# Input data
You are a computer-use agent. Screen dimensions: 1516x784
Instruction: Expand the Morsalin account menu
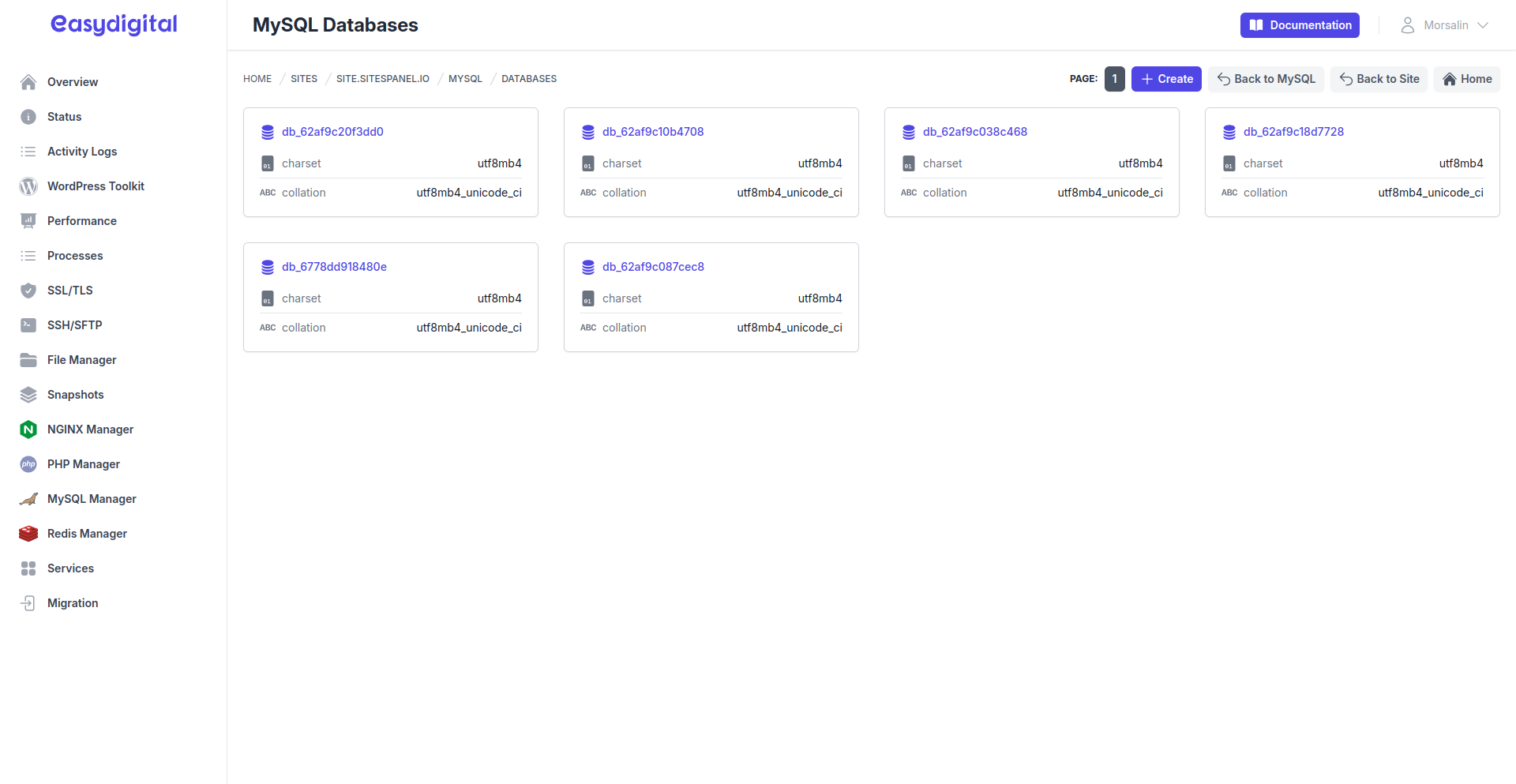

...

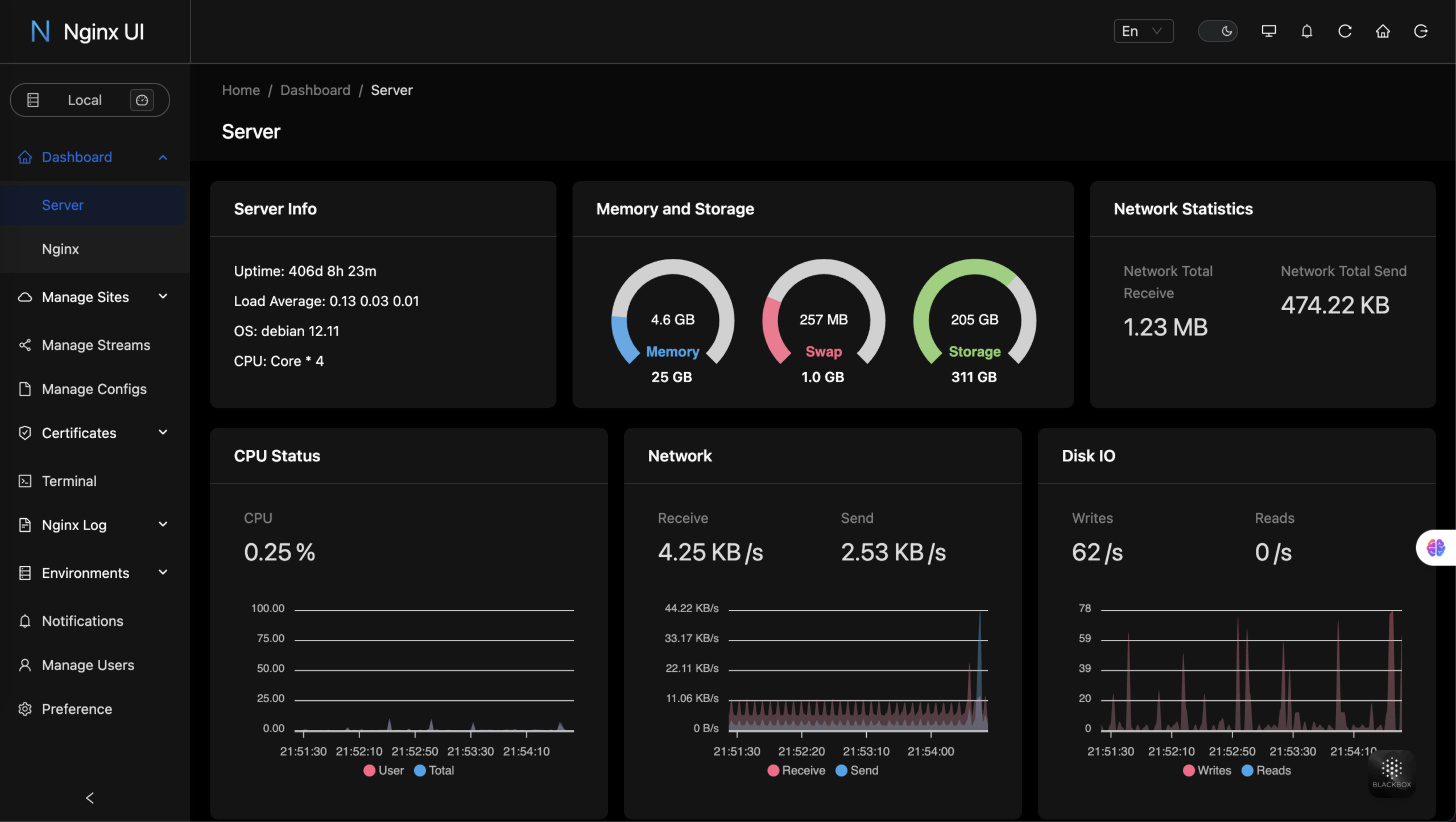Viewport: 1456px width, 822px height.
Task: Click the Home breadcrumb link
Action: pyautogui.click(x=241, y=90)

---

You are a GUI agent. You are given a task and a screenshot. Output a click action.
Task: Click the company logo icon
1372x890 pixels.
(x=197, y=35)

# Exercise prompt
From the data above, output exactly the lines between the one containing "You are a computer-use" and the one containing "Instruction: Expand the Morsalin account menu", counting both of them.

# Response to the exercise
You are a computer-use agent. Screen dimensions: 1516x784
Instruction: Expand the Morsalin account menu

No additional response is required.